Measurement method: 500 mg of microspheres of the present invention were precisely weighed and degraded in 50 ml of 2 mol/L sodium hydroxide solution for 36 h. The solution was neutralized with 2 mol/L hydrochloric acid solution. The PLGA degradation products were removed by dialysis for 36 h in a dialysis bag having a cutoff of 3500 Dalton. Then, the solution was freeze-dried to obtain the polyvinyl alcohol residue. The polyvinyl alcohol residue was re-dissolved and diluted to 2 ml to obtain a test solution. Hundred (100) μl test solution was injected into the liquid chromatograph. Then, record the chromatograms to calculate the contents of polyvinyl alcohol residues in microspheres using an external standard method.

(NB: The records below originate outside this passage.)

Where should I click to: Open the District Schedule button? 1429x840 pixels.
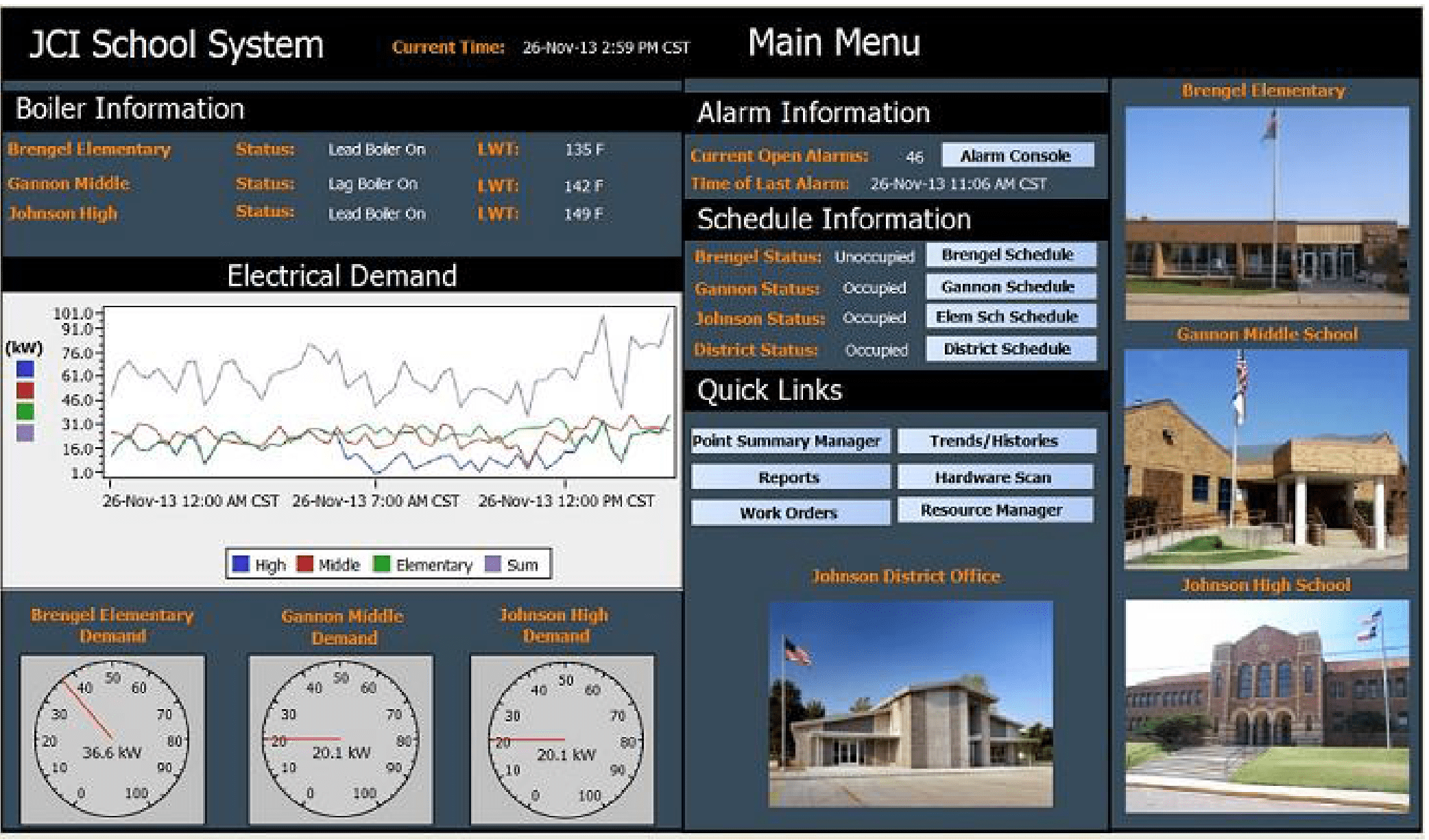coord(1010,348)
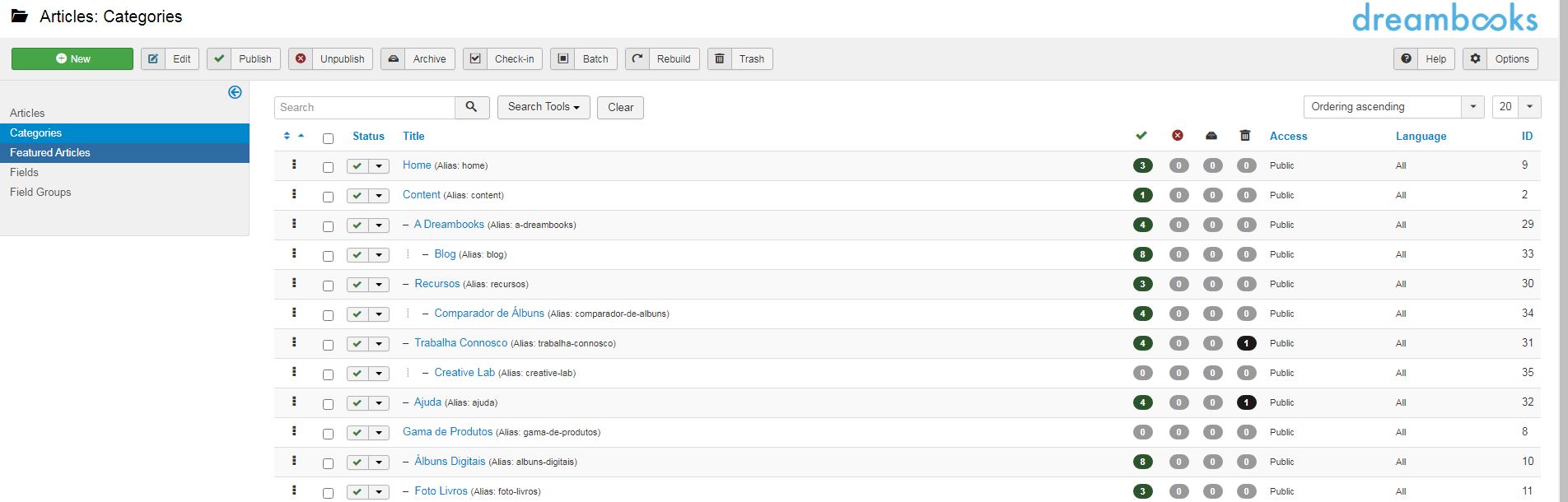The height and width of the screenshot is (502, 1568).
Task: Click the Rebuild refresh icon
Action: [x=637, y=59]
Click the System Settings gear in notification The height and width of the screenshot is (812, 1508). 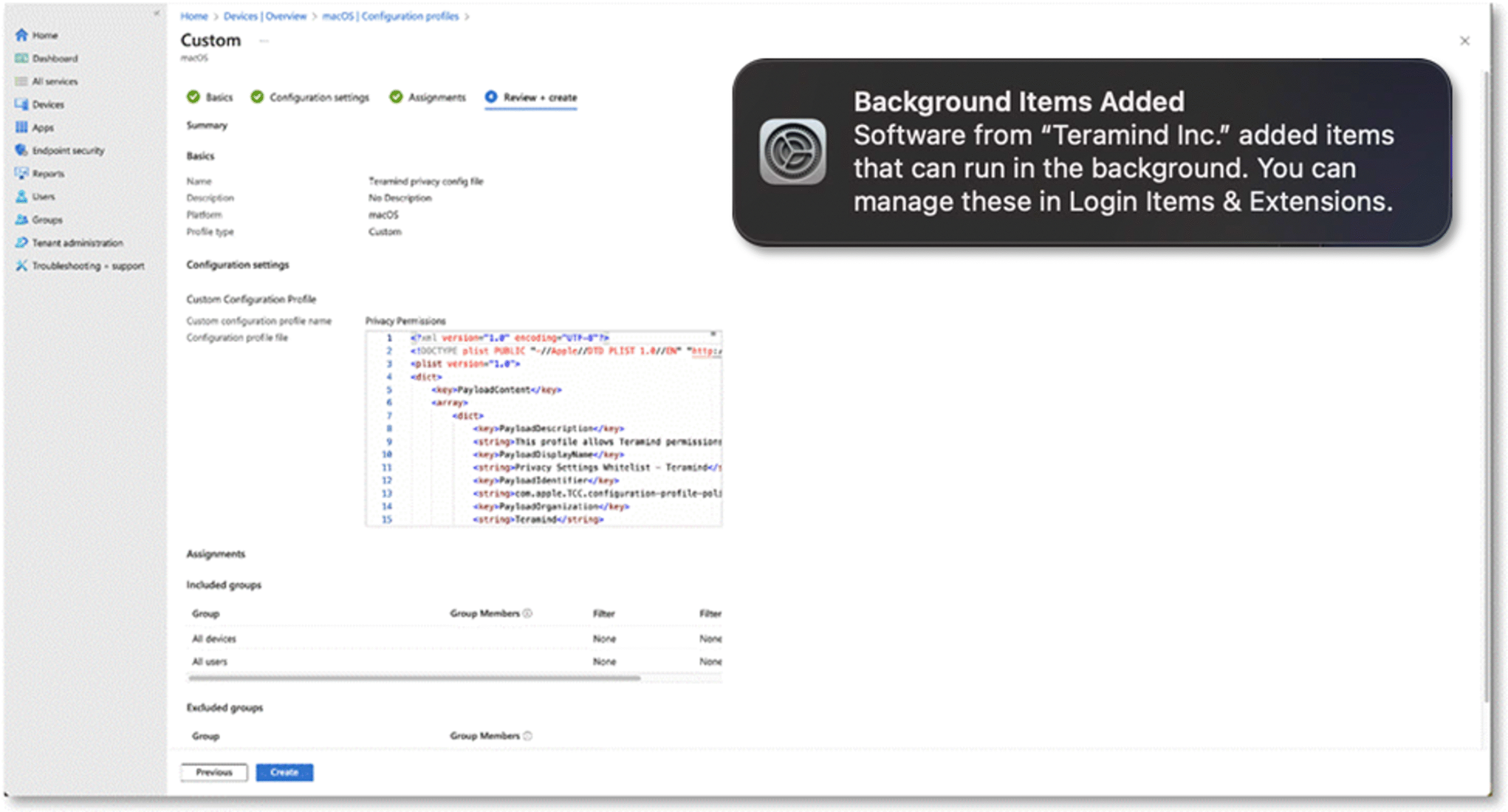(x=792, y=152)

Table 3 shows contents of polyvinyl alcohol residues in the microspheres of exenatide or a salt or an analogue thereof
Analysis of results: for the microspheres of exenatide or a salt or an analogue thereof prepared in examples 1-8, the contents of polyvinyl alcohol residues in the microspheres were not affected by the concentrations and the pH values of the outer aqueous phases. The measured contents of polyvinyl alcohol residues in the microspheres prepared in examples 1-7 are below 0.008%. These microspheres can be safely used in the clinics because there are only minimum contents of polyvinyl alcohol residues in these microspheres. In the comparative examples, the contents of polyvinyl alcohol residues in the microspheres were above 0.01%, which are relatively high.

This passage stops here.